You have been recognized for your leadership in championing women of color and fostering diverse programming that develops a culture of inclusion at Stanford. How will you continue this work as the director of SGS?

When you look across campus, it is clear that our student body is diverse in its racial, ethnic, religious, and national composition. Many students straddle multiple identities and have affiliations and attachments in more than one nation space. Yet this diversity is not always reflected in department curricula with the result that students may feel that their unique perspectives are not recognized or valued. SGS is working with Stanford Introductory Studies to ensure a robust set of curricular opportunities in the global quarter in the new first-year Civic, Liberal, and Global Education (COLLEGE) requirement. We offer Course Innovation Awards to individual faculty to help them develop new courses with global content. Moreover, we hope to initiate research programs and workshops that can support research interests of graduate students, postdoctoral fellows, and faculty to explore topics that are transnational in scope. There is substantial research that shows that diverse organizations are simply more effective, more creative, and more successful. In keeping with the Long-Range Vision and IDEAL, SGS is committed to diversifying the curriculum and research programs at Stanford.

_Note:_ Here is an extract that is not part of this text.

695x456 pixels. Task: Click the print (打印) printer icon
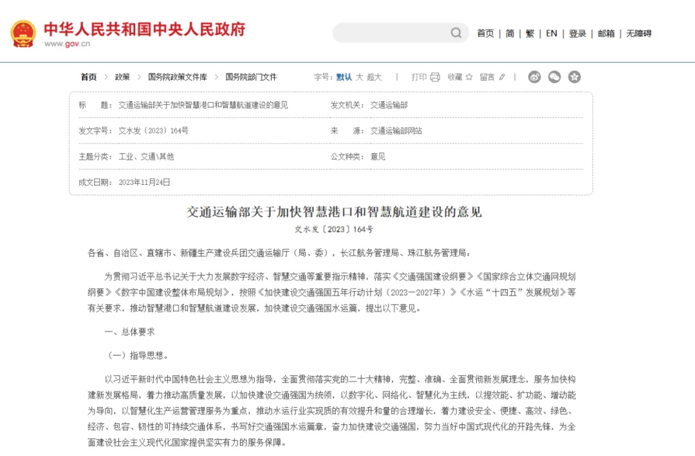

What are you most excited about as you take on the role of director? What is your big-picture goal for SGS?

Global Studies draws together 14 outstanding regional and transnational research centers that are at the forefront of their respective fields. Taken together, Global Studies offers not only a variety of perspectives from different sites across the globe, but also a way of thinking. Whether it is the climate crisis, migration, or infectious disease, many pressing contemporary problems require solutions that rely on global systems, while simultaneously confirming national boundaries. Global thinking requires a way of being nimble across contexts that are national and international, rooted and cosmopolitan, particular and planetary. It may lead to an awareness of how provisional, inadequate, and parochial one’s own frames of analysis are. It requires a great deal of humility to acknowledge how much you don’t know. That generative confusion can potentially lead to new insights, new frameworks, new ways of connecting across difference. My big picture goal is that we foster this kind of cosmopolitanism from below that can prepare students to create a more equal, more ecological, and more humane world.